Looking at the Forrester report and Asay's blog, I'm struck by the conservatism of these two predictions. Essentially, the messages can be boiled down to two realities. First, even five years from now, the vast majority of IT infrastructure will operate much as it is today and as it has been for the past 15 years. Second, IT organizations should accept that as a given and respond with rather ponderous 10-year plans to eventually deliver similar functionality as public providers have for the previous decade.
Set against the kind of examples presented in my last column (cloud adoption by companies such as Lotus Racing, Lonely Planet and Marks & Spencer), and against the heightened expectations of a world rapidly restructuring to become more digital, it seems that these predictions fall far short of what's going to be required of future IT. These company's pressing business challenges require immediate response, not a tepid, half-hearted, leisurely journey toward a future, somewhat more agile infrastructure.
A strategy based on a future that's more or less like today, with plans predicated on a 10-year journey to offering what Amazon and its fellow CSPs provide today, is fraught with danger for IT organizations. It presents the very real potential that IT will be seen as an irrelevant backwater to be bypassed with technology initiatives better suited to a more rapid pace of change.
How can the conventional wisdom of how IT should prepare for the future be so out of step with what's going to be needed? In considering disconnect between today's conventional wisdom and tomorrow's real requirements, there are three primary reasons today's vision is so inadequate.

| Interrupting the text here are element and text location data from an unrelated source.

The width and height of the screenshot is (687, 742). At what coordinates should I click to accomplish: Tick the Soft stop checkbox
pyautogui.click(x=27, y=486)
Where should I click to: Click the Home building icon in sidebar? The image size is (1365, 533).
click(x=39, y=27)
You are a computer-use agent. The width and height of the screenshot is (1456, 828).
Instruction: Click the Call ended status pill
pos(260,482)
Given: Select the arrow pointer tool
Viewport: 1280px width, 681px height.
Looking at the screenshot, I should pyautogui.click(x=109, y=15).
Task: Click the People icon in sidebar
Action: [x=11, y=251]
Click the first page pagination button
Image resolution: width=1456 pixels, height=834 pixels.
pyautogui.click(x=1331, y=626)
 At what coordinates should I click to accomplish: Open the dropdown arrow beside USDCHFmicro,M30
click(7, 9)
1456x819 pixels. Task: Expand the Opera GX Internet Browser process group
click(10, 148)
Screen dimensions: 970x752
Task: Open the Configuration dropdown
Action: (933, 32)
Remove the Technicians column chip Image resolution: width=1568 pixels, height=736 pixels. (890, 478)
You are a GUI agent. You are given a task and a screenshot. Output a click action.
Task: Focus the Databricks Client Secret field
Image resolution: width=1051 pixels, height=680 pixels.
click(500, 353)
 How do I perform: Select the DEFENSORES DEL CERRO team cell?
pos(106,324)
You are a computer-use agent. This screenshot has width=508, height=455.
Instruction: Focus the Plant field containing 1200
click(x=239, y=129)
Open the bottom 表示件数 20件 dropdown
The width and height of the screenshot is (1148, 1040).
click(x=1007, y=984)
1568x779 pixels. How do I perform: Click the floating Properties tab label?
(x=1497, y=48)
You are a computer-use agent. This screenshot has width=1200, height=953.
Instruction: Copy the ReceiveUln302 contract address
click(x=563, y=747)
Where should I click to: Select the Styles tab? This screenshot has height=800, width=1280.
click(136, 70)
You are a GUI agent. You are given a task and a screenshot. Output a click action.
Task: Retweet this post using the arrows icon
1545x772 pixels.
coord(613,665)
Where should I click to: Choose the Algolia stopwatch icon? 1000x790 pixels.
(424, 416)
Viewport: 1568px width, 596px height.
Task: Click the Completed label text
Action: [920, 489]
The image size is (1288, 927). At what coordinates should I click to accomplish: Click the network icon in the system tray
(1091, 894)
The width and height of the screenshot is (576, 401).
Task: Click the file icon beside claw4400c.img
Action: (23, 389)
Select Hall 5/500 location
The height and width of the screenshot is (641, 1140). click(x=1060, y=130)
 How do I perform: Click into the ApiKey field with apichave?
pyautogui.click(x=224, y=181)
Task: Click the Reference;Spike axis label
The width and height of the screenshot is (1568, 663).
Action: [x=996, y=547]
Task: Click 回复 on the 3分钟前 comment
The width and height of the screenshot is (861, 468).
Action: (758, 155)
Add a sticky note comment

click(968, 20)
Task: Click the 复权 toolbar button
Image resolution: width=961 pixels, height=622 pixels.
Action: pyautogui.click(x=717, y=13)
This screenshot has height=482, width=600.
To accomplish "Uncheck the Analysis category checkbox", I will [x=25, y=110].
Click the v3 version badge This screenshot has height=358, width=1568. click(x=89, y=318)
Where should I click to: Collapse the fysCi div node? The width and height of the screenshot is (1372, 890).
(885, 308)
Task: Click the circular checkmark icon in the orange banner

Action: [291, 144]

It's too early. The ultimate outcome isn't obvious. We're around the one-decade mark of cloud computing, and perhaps it's not clear how this will all turn out. For a previous platform revolution, the PC, the equivalent 10-year mark is around 1988. At that time, many in the industry treated PCs as limited "toys" unsuitable for the kind of real computing done by minicomputers. In 1988, Digital Equipment was the No. 2 provider in the industry, with $14 billion in sales; by contrast, Dell did $159 million.
Ten years later, Dell achieved $10 billion in revenue; DEC was a badly tarnished has-been put out of its misery by Compaq's acquisition. Similarly, it's too early to predict how things will really turn out in cloud computing. Perhaps in five or six more years actual results will prove these predictions not aggressive enough.
Our vision is too limited. Asking established practitioners about the future naturally results in a limited vision, since they're bound to a mental framework formed by traditional practices. As an instructive example, the fascinating book The Second Machine Age discusses how, when electric motors began to replace steam power in factories, factory designers continued the practice of a large central motor running manufacturing machines via complex systems of belts and pulleys. They couldn't envision new designs with smaller motors attached to the machines themselves. It took a new generation of factory designers to internalize the potential of smaller electric motors and create designs more appropriate for their capabilities.